Exercise instructions - Could you rewrite all the entries below with "Where should I click to" replaced by "Where do I click to", leaving everything else untouched?

Entries provided -
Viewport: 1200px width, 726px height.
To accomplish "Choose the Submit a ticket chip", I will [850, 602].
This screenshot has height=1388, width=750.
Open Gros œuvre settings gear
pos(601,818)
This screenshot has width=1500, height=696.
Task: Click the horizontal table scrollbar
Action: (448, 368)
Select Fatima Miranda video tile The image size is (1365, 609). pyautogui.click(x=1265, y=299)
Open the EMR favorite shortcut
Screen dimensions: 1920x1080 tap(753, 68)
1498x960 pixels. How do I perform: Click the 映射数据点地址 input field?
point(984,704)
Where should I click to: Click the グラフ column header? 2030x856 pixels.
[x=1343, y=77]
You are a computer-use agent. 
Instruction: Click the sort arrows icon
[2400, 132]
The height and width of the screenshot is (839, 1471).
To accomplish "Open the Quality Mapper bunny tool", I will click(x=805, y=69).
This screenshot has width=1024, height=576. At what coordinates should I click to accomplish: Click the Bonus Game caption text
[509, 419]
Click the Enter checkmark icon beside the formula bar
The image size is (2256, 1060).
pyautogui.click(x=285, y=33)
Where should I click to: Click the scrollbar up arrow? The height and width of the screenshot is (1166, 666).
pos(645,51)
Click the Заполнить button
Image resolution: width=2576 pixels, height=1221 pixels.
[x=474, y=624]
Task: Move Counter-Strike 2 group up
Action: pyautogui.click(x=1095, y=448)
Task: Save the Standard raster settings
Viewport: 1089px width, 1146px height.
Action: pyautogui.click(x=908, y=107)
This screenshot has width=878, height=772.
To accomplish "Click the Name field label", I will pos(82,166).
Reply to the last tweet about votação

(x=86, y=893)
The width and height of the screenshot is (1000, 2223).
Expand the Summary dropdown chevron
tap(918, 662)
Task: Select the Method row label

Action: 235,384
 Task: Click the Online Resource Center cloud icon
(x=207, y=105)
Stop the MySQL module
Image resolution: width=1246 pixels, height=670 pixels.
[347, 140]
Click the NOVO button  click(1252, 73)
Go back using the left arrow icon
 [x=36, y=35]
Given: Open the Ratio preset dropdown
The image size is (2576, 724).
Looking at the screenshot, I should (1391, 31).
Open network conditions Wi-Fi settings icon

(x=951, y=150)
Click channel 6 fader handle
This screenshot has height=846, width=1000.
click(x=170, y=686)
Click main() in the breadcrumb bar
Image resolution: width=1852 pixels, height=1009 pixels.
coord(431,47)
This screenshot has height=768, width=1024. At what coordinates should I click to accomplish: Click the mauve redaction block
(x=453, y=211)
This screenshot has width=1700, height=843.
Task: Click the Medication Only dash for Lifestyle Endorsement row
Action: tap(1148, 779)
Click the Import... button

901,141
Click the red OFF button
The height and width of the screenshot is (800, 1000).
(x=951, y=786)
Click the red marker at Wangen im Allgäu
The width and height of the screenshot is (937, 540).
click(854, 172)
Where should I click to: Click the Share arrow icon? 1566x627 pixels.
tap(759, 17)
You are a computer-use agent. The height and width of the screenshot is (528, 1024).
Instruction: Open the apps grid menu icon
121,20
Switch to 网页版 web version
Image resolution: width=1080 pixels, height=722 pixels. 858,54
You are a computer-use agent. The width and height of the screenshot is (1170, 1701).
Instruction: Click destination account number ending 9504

Full answer -
Viewport: 1200px width, 726px height.
To accomplish "Choose the Submit a ticket chip", I will [850, 602].
This screenshot has height=1388, width=750.
Open Gros œuvre settings gear
pos(601,818)
This screenshot has width=1500, height=696.
Task: Click the horizontal table scrollbar
Action: (448, 368)
Select Fatima Miranda video tile The image size is (1365, 609). pyautogui.click(x=1265, y=299)
Open the EMR favorite shortcut
Screen dimensions: 1920x1080 tap(753, 68)
1498x960 pixels. How do I perform: Click the 映射数据点地址 input field?
point(984,704)
Where do I click to: Click the グラフ column header? 2030x856 pixels.
[x=1343, y=77]
You are a computer-use agent. 
Instruction: Click the sort arrows icon
[2400, 132]
The height and width of the screenshot is (839, 1471).
To accomplish "Open the Quality Mapper bunny tool", I will click(x=805, y=69).
This screenshot has width=1024, height=576. At what coordinates should I click to accomplish: Click the Bonus Game caption text
[509, 419]
Click the Enter checkmark icon beside the formula bar
The image size is (2256, 1060).
pyautogui.click(x=285, y=33)
Where do I click to: Click the scrollbar up arrow? The height and width of the screenshot is (1166, 666).
pos(645,51)
Click the Заполнить button
Image resolution: width=2576 pixels, height=1221 pixels.
[x=474, y=624]
Task: Move Counter-Strike 2 group up
Action: pyautogui.click(x=1095, y=448)
Task: Save the Standard raster settings
Viewport: 1089px width, 1146px height.
Action: pyautogui.click(x=908, y=107)
This screenshot has width=878, height=772.
To accomplish "Click the Name field label", I will pos(82,166).
Reply to the last tweet about votação

(x=86, y=893)
The width and height of the screenshot is (1000, 2223).
Expand the Summary dropdown chevron
tap(918, 662)
Task: Select the Method row label

Action: 235,384
 Task: Click the Online Resource Center cloud icon
(x=207, y=105)
Stop the MySQL module
Image resolution: width=1246 pixels, height=670 pixels.
[347, 140]
Click the NOVO button  click(1252, 73)
Go back using the left arrow icon
 [x=36, y=35]
Given: Open the Ratio preset dropdown
The image size is (2576, 724).
Looking at the screenshot, I should (1391, 31).
Open network conditions Wi-Fi settings icon

(x=951, y=150)
Click channel 6 fader handle
This screenshot has height=846, width=1000.
click(x=170, y=686)
Click main() in the breadcrumb bar
Image resolution: width=1852 pixels, height=1009 pixels.
coord(431,47)
This screenshot has height=768, width=1024. At what coordinates should I click to accomplish: Click the mauve redaction block
(x=453, y=211)
This screenshot has width=1700, height=843.
Task: Click the Medication Only dash for Lifestyle Endorsement row
Action: tap(1148, 779)
Click the Import... button

901,141
Click the red OFF button
The height and width of the screenshot is (800, 1000).
(x=951, y=786)
Click the red marker at Wangen im Allgäu
The width and height of the screenshot is (937, 540).
click(854, 172)
Where do I click to: Click the Share arrow icon? 1566x627 pixels.
tap(759, 17)
You are a computer-use agent. The height and width of the screenshot is (528, 1024).
Instruction: Open the apps grid menu icon
121,20
Switch to 网页版 web version
Image resolution: width=1080 pixels, height=722 pixels. 858,54
You are a computer-use agent. The width and height of the screenshot is (1170, 1701).
Instruction: Click destination account number ending 9504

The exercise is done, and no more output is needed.